The following code I have developed with PYSAM looks for reads completely soft clipped
import pysam
import re
import sys
import os
if len(sys.argv) != 2:
print("Usage: python improve_bam.py input_bam_path")
sys.exit(1)
# Input BAM file path provided as a command-line argument
input_bam_path = sys.argv[1]
# Generate the output BAM file path
output_directory = os.path.dirname(input_bam_path)
input_filename = os.path.basename(input_bam_path)
output_filename = input_filename.replace(".bam", "_improved.bam")
output_bam_path = os.path.join(output_directory, output_filename)
# Additional parameters
FLAG = 4 # Set FLAG to indicate an unmapped read
RNAME = -1 # Set RNAME to -1 to indicate unmapped
MAPQ = 0
CIGAR = "*" # Set CIGAR to '*' to indicate no cigar string
RNEXT = -1 # Set RNEXT to -1 to indicate no "next read"
PNEXT = -1 # Set PNEXT to -1 to indicate no "next position"
TLEN = 0 # Set TLEN to 0 to indicate no template length
#POS = 0
print(f"Flag: {FLAG}")
print(f"MAPQ: {MAPQ}")
print(f"RNAME: {RNAME}")
print(f"RNEXT: {RNEXT}")
print(f"PNEXT: {PNEXT}")
print(f"TLEN: {TLEN}")
# Open input BAM file
input_bam = pysam.AlignmentFile(input_bam_path, "rb")
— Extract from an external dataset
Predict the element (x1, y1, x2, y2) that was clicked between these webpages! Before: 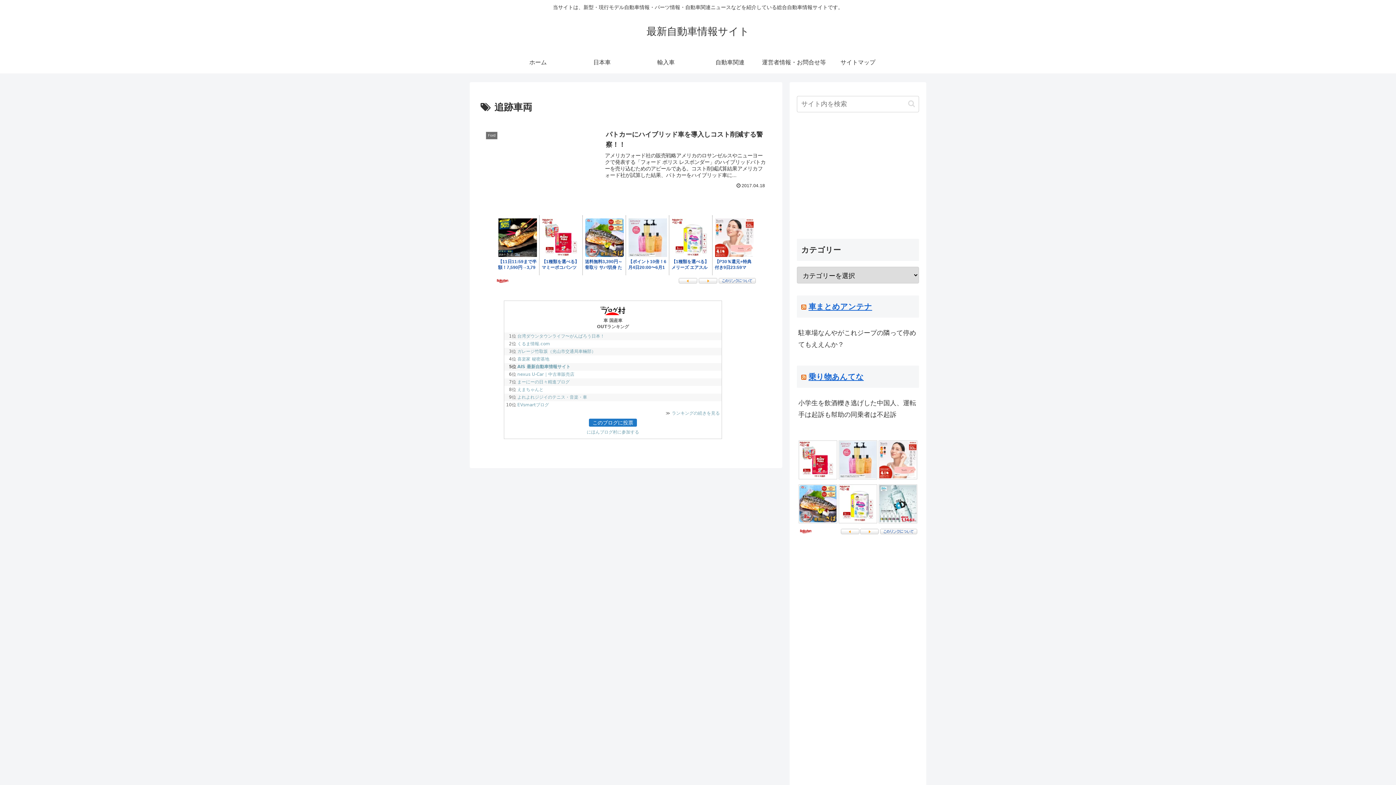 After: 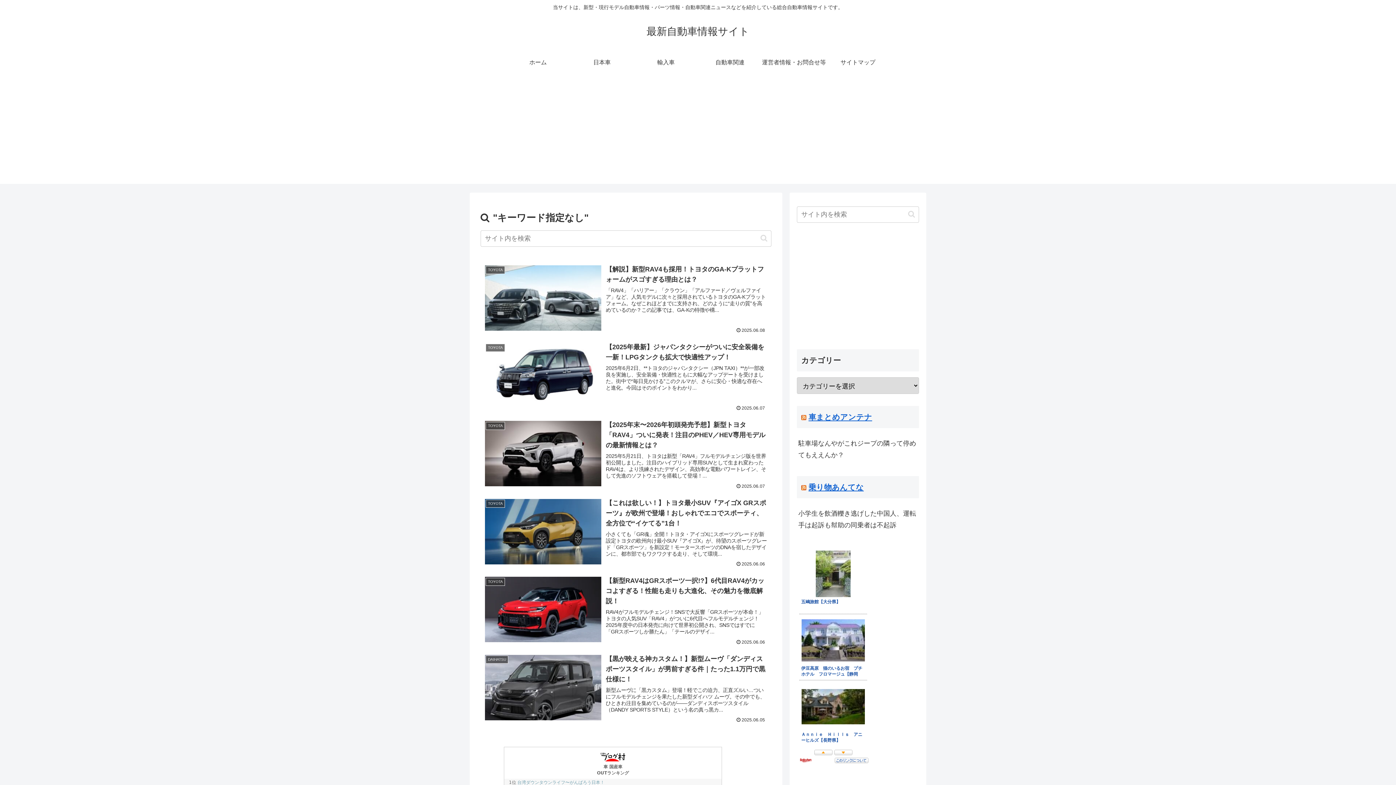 Action: label: button bbox: (905, 99, 918, 108)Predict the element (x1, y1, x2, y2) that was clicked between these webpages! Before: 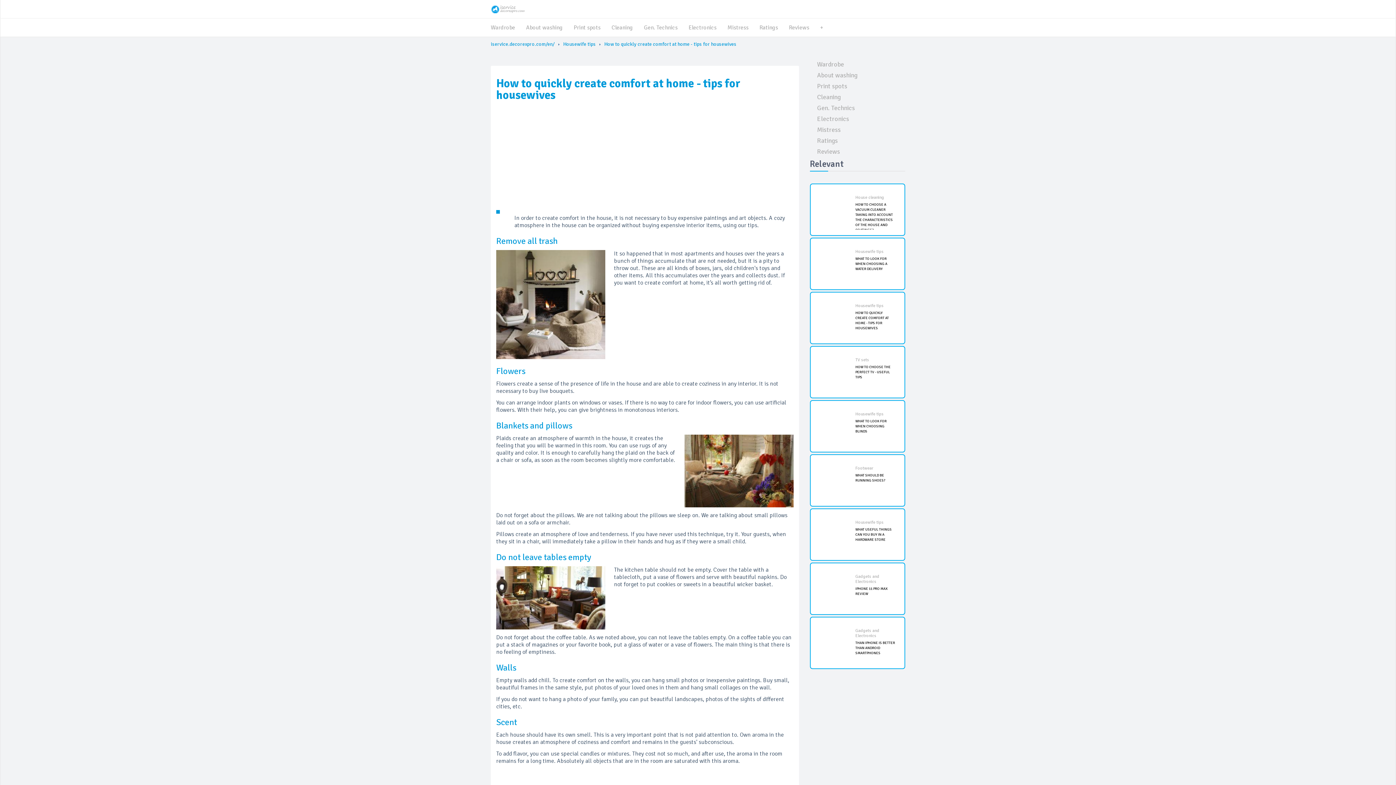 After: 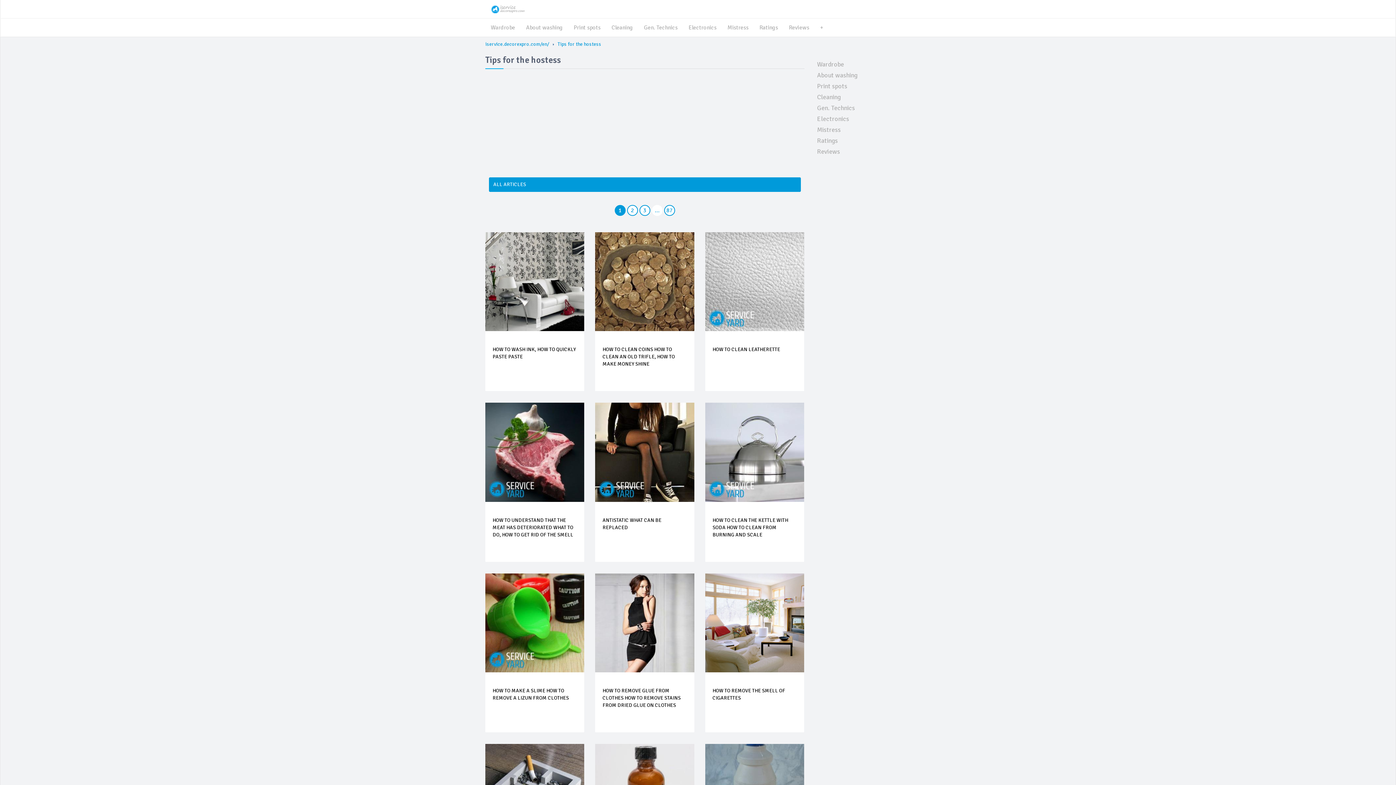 Action: label: Housewife tips bbox: (855, 301, 895, 308)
# Open output BAM file for writing
output_bam = pysam.AlignmentFile(output_bam_path, "wb", header=input_bam.header)
total_reads = 0
changed_reads = 0
for read in input_bam:
total_reads += 1
if not read.is_unmapped:
# Check if the CIGAR string matches the pattern: <number>S
cigar_string = read.cigarstring
if cigar_string and re.match(r'^\d+S$', cigar_string):
# Print the read before modification
print("Before modification:")
print(f"Flag: {read.flag}")
print(f"MAPQ: {read.mapping_quality}")
print(f"RNAME: {read.rname}")
print(f"RNEXT: {read.rnext}")
print(f"PNEXT: {read.pnext}")
print(f"TLEN: {read.tlen}")
print(f"POS: {read.pos}")
# Perform the necessary modifications
read.flag = FLAG
read.mapping_quality = MAPQ
read.rname = RNAME
read.rnext = RNEXT
read.pnext = PNEXT
read.tlen = TLEN
read.cigarstring = CIGAR
# read.pos = POS
if read.rname == -1:
read.is_unmapped = True
read.pos = 0
# Print the read after modification
print("After modification:")
print(f"Flag: {read.flag}")
print(f"MAPQ: {read.mapping_quality}")
print(f"RNAME: {read.rname}")
print(f"RNEXT: {read.rnext}")
print(f"PNEXT: {read.pnext}")
print(f"TLEN: {read.tlen}")
print(f"POS: {read.pos}")
changed_reads += 1
# Write the modified or unmodified read to the output BAM file
output_bam.write(read)
# Close the input and output BAM files
input_bam.close()
output_bam.close()
# Print the total and changed reads counts
print("Total reads in the BAM file:", total_reads)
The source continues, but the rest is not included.